### Problems to work on
**1.** In the Plumbeous Kite systematics account, which two species make up the genus Ictinia?
**2.** From the Plumbeous Kite systematics account, return the stretch from "Systematics" through "form a superspecies." word for word.
**3.** Summarize the Plumbeous Kite systematics account in two sentences.

### Selected extract
- Opening Delimiter -

Plumbeous Kite Ictinia plumbea Scientific name definitions

Hilary Yu
Version: 1.0 — Published March 4, 2020
Text last updated October 11, 2012

Systematics

Geographic Variation

Monotypic, no variation throughout its range.

Subspecies

Monotypic.

Related Species

Plumbeous Kite (Ictinia plumbea) and Mississippi Kite (Ictinia mississippiensis) comprise the only members of the genus Ictinia. Sutton (1944) classified mississippiensis as a subspecies of plumbea, but most authorities recognize each as a species. Some authorities (Thiollay 1994) consider the two to form a superspecies.

- Closing Delimiter -

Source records

- Opening Delimiter -

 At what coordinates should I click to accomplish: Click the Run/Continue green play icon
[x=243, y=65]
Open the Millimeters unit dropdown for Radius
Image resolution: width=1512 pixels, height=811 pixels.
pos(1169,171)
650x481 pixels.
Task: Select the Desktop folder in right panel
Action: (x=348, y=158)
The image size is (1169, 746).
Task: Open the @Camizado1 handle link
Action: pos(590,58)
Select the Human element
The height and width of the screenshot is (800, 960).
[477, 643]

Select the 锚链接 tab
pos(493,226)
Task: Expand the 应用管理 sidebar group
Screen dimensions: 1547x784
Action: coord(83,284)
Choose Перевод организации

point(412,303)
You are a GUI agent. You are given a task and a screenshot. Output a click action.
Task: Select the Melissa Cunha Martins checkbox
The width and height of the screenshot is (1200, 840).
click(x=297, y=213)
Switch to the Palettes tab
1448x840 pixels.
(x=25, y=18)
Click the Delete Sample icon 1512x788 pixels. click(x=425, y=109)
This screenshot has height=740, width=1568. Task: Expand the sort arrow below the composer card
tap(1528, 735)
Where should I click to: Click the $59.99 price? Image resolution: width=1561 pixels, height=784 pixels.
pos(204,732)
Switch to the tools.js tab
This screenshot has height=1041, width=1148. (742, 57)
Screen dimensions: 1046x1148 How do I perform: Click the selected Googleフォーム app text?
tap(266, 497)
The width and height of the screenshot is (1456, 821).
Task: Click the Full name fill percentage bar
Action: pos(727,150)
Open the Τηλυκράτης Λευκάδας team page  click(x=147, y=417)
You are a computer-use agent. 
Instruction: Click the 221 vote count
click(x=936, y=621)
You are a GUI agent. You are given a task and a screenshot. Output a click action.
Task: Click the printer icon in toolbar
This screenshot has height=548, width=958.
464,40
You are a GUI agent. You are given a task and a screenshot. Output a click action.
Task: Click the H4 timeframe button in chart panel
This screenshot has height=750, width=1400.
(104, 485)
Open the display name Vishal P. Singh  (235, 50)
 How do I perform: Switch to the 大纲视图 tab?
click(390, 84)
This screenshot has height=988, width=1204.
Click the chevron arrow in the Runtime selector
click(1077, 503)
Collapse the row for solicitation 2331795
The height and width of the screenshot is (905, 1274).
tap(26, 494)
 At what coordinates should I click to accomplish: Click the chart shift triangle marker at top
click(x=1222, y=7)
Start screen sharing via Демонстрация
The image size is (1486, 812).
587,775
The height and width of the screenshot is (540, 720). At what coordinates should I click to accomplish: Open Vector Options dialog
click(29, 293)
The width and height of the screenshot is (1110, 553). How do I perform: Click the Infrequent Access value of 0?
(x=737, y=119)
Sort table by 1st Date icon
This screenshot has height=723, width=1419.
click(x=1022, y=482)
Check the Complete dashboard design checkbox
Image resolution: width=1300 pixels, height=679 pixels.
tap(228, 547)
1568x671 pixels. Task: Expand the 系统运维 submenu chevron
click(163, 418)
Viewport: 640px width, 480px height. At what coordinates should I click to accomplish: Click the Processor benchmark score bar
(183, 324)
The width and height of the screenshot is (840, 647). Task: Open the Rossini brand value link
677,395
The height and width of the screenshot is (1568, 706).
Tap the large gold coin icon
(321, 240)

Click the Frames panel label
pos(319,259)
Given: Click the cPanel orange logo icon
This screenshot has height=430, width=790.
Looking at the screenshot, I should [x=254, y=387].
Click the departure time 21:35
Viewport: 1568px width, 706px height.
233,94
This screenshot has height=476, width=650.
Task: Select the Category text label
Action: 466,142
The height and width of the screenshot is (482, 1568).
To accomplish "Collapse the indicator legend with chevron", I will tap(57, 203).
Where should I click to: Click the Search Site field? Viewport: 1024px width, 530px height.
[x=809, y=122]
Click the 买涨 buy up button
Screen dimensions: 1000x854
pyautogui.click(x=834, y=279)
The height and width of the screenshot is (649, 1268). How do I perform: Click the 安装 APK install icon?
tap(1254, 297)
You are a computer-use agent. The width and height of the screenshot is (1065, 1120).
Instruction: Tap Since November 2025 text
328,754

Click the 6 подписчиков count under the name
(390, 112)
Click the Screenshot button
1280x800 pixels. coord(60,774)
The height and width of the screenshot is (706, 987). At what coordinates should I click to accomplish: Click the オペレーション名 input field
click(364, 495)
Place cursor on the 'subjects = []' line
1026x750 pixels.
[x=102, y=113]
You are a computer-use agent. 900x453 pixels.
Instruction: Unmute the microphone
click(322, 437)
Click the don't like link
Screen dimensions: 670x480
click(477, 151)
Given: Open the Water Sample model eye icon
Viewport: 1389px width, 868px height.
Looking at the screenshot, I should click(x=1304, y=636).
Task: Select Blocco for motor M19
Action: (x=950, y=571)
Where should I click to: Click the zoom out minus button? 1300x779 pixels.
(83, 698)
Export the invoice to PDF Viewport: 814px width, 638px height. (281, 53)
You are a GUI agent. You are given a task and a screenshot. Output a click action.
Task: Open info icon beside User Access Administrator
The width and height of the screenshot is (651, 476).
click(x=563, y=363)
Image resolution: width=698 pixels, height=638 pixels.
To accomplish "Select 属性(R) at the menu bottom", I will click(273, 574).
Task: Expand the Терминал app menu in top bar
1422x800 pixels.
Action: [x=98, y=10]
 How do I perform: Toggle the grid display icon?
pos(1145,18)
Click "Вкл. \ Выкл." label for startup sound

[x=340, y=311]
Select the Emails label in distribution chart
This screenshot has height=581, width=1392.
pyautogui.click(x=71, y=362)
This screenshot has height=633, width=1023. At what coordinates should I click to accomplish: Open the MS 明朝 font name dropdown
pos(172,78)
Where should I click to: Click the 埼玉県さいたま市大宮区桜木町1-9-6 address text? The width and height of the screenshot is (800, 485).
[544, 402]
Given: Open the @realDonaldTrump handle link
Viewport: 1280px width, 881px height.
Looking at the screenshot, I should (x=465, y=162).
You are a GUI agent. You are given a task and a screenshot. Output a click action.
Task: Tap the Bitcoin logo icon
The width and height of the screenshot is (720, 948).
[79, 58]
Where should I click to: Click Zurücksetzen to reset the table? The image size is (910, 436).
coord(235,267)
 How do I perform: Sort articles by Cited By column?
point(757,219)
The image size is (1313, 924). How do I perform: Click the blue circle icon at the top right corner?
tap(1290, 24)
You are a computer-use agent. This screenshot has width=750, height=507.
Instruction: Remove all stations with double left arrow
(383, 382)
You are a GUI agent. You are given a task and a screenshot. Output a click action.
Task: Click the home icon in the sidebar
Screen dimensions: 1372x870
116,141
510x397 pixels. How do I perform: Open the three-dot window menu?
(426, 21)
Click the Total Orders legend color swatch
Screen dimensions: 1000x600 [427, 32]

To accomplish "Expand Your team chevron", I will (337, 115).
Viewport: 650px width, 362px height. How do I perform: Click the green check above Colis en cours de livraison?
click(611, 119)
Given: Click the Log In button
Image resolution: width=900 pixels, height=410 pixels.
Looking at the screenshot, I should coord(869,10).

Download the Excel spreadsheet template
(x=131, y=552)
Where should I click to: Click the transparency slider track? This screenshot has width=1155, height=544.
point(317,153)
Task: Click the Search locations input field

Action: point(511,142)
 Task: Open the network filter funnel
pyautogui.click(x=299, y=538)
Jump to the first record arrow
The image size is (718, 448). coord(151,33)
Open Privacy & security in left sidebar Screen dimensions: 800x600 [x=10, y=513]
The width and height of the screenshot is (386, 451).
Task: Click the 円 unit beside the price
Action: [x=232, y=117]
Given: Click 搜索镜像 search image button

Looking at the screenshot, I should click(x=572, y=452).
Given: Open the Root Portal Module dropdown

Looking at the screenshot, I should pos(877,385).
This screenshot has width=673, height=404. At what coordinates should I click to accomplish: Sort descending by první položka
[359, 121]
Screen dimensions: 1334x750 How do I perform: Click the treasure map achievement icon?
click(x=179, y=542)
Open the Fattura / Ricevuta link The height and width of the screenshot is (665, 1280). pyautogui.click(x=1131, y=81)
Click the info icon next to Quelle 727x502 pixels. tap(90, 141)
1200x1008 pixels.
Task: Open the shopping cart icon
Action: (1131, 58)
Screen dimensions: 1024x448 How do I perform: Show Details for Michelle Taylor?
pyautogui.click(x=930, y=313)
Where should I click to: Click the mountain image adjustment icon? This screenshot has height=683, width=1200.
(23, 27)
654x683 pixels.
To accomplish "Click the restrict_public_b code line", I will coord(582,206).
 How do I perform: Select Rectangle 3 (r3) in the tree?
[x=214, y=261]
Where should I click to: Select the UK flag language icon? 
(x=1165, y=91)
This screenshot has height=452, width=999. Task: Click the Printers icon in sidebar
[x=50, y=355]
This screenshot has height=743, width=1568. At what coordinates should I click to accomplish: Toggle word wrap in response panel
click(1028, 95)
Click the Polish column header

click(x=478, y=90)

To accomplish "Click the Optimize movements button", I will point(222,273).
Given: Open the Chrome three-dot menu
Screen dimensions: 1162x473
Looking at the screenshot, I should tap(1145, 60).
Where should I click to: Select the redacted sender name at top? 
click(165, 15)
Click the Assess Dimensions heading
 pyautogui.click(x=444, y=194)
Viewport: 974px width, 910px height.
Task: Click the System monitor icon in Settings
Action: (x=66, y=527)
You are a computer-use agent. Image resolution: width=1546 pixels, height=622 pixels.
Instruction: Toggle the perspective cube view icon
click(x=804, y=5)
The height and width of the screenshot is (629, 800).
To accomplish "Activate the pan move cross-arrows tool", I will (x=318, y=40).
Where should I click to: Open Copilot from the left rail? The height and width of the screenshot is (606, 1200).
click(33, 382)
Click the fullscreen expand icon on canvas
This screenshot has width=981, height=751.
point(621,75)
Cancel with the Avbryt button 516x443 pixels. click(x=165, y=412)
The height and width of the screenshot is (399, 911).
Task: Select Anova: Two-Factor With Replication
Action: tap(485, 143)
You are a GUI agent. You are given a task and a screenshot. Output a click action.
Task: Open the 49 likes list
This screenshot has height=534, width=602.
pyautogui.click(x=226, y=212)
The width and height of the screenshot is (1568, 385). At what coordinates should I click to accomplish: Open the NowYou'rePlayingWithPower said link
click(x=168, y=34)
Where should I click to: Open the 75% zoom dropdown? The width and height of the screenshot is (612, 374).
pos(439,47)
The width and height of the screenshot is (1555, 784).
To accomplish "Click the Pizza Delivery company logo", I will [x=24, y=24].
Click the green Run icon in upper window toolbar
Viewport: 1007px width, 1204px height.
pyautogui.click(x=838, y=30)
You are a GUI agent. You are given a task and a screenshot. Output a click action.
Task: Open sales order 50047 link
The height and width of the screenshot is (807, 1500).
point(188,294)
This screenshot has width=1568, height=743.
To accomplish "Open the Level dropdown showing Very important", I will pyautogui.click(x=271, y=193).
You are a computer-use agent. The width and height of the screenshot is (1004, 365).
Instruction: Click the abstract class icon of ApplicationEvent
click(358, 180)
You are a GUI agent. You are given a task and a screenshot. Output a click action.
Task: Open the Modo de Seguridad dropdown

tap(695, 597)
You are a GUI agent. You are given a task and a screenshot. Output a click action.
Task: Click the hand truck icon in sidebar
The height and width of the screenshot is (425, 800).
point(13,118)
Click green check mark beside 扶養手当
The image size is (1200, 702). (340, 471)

- Closing Delimiter -

### Answer section
**1.** Plumbeous Kite (Ictinia plumbea) and Mississippi Kite (Ictinia mississippiensis).

**2.**
Systematics

Geographic Variation

Monotypic, no variation throughout its range.

Subspecies

Monotypic.

Related Species

Plumbeous Kite (Ictinia plumbea) and Mississippi Kite (Ictinia mississippiensis) comprise the only members of the genus Ictinia. Sutton (1944) classified mississippiensis as a subspecies of plumbea, but most authorities recognize each as a species. Some authorities (Thiollay 1994) consider the two to form a superspecies.

**3.** The Plumbeous Kite is monotypic and shows no variation throughout its range. It and the Mississippi Kite are the only members of the genus Ictinia, and although Sutton (1944) classified mississippiensis as a subspecies of plumbea, most authorities recognize each as a species, while some consider the two a superspecies.